## Task directions:
Reproduce every line below verbatim, with no changes.

## Lines on where targets appear:

##############################

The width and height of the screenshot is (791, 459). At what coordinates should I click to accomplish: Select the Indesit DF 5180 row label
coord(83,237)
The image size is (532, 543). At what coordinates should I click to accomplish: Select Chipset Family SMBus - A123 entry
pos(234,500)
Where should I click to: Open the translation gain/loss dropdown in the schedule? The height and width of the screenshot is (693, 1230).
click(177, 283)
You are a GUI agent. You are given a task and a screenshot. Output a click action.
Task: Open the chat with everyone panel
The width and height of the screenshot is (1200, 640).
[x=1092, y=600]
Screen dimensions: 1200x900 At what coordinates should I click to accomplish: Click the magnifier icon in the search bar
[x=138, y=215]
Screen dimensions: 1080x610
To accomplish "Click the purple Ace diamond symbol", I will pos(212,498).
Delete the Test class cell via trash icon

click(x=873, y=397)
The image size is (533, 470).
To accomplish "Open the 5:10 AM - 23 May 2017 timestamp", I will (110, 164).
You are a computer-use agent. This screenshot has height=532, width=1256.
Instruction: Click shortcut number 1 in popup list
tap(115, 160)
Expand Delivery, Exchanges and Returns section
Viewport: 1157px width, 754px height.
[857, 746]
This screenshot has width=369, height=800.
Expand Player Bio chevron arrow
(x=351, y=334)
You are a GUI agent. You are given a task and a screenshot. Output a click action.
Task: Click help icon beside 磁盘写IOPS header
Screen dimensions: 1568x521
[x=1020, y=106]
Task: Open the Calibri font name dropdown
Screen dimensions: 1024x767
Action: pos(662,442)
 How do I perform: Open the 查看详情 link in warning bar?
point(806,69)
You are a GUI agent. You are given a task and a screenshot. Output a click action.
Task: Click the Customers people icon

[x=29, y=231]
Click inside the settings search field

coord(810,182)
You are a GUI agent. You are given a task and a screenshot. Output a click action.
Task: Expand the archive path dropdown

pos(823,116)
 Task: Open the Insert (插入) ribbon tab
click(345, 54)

##############################

## Completed task:
The width and height of the screenshot is (791, 459). At what coordinates should I click to accomplish: Select the Indesit DF 5180 row label
coord(83,237)
The image size is (532, 543). At what coordinates should I click to accomplish: Select Chipset Family SMBus - A123 entry
pos(234,500)
Where should I click to: Open the translation gain/loss dropdown in the schedule? The height and width of the screenshot is (693, 1230).
click(177, 283)
You are a GUI agent. You are given a task and a screenshot. Output a click action.
Task: Open the chat with everyone panel
The width and height of the screenshot is (1200, 640).
[x=1092, y=600]
Screen dimensions: 1200x900 At what coordinates should I click to accomplish: Click the magnifier icon in the search bar
[x=138, y=215]
Screen dimensions: 1080x610
To accomplish "Click the purple Ace diamond symbol", I will pos(212,498).
Delete the Test class cell via trash icon

click(x=873, y=397)
The image size is (533, 470).
To accomplish "Open the 5:10 AM - 23 May 2017 timestamp", I will (110, 164).
You are a computer-use agent. This screenshot has height=532, width=1256.
Instruction: Click shortcut number 1 in popup list
tap(115, 160)
Expand Delivery, Exchanges and Returns section
Viewport: 1157px width, 754px height.
[857, 746]
This screenshot has width=369, height=800.
Expand Player Bio chevron arrow
(x=351, y=334)
You are a GUI agent. You are given a task and a screenshot. Output a click action.
Task: Click help icon beside 磁盘写IOPS header
Screen dimensions: 1568x521
[x=1020, y=106]
Task: Open the Calibri font name dropdown
Screen dimensions: 1024x767
Action: pos(662,442)
 How do I perform: Open the 查看详情 link in warning bar?
point(806,69)
You are a GUI agent. You are given a task and a screenshot. Output a click action.
Task: Click the Customers people icon

[x=29, y=231]
Click inside the settings search field

coord(810,182)
You are a GUI agent. You are given a task and a screenshot. Output a click action.
Task: Expand the archive path dropdown

pos(823,116)
 Task: Open the Insert (插入) ribbon tab
click(345, 54)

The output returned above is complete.